When analyzing relationships between variables in PostgreSQL, many turn to the Pearson correlation coefficient (corr(X, Y)). While useful, it only captures linear relationships. Many real-world datasets contain relationships that aren’t strictly linear. Consider cases like:

  • Diminishing returns in economics (e.g., increasing ad spend vs. revenue growth)
  • Biological or medical data with exponential growth patterns
  • Logarithmic or polynomial trends in machine learning features

In these scenarios, corr(X, Y) might report a weak correlation. This is where the xi (ξ) correlation coefficient comes into play: Unlike Pearson’s correlation, Xi Correlation can detect both linear and nonlinear functional relationships between variables.

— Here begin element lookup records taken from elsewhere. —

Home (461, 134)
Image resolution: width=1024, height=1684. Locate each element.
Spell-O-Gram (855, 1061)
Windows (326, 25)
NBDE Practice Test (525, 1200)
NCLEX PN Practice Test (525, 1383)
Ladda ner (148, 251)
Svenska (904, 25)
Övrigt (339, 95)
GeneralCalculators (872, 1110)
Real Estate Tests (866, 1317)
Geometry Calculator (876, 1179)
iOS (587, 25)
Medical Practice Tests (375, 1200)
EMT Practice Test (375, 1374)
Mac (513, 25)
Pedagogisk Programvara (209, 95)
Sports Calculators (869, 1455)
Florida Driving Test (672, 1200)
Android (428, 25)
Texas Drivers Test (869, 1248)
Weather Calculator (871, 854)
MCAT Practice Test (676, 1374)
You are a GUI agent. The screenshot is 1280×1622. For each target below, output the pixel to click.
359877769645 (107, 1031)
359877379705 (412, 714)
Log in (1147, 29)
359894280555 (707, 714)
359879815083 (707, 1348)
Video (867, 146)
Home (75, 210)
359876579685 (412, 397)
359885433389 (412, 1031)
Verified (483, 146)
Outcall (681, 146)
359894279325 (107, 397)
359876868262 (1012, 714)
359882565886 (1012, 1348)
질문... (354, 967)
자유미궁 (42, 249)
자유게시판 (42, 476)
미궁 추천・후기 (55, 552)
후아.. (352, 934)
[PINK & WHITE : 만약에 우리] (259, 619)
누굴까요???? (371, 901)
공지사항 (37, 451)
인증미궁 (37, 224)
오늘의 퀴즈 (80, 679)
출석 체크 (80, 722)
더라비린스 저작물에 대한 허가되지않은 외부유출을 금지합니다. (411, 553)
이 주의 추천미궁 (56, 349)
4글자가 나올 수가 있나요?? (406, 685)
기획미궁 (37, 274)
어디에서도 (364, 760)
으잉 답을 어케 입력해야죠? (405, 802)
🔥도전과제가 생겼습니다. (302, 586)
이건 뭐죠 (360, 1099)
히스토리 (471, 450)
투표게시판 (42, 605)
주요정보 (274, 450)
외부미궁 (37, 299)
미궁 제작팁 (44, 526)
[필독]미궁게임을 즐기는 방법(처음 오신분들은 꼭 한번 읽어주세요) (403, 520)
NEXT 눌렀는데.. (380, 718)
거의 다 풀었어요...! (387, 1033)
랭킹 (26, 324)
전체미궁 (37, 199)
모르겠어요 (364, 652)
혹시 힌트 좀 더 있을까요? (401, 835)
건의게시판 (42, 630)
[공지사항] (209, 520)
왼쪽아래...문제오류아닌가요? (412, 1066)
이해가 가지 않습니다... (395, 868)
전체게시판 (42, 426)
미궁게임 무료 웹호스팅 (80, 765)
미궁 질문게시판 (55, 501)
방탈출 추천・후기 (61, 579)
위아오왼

For more information on XI, see the original paper. A New Coefficient of Correlation S. Chatterjee (2020)

pgxicor is a PostgreSQL extension that introduces the Xi Correlation (xicor(X, Y)) aggregate function.

CREATE EXTENSION xicor; 
       
CREATE TABLE xicor_test (x float8, y float8);
INSERT INTO xicor_test (x, y)
VALUES
    (1.0, 2.0),
    (2.5, 3.5),
    (3.0, 4.0),
    (4.5, 5.5),
    (5.0, 6.0);

-- Query to calculate the Xi correlation using the aggregate function
SELECT xicor(x, y) 
FROM xicor_test;

I’ve published this extension on GitHub on Florents-Tselai/pgxicor.

If you’re interested in this, also check out vasco; Another similar extension is based on the Maximal Information Coefficient (MIC). A standalone C implementation of ξ is also available libxicor.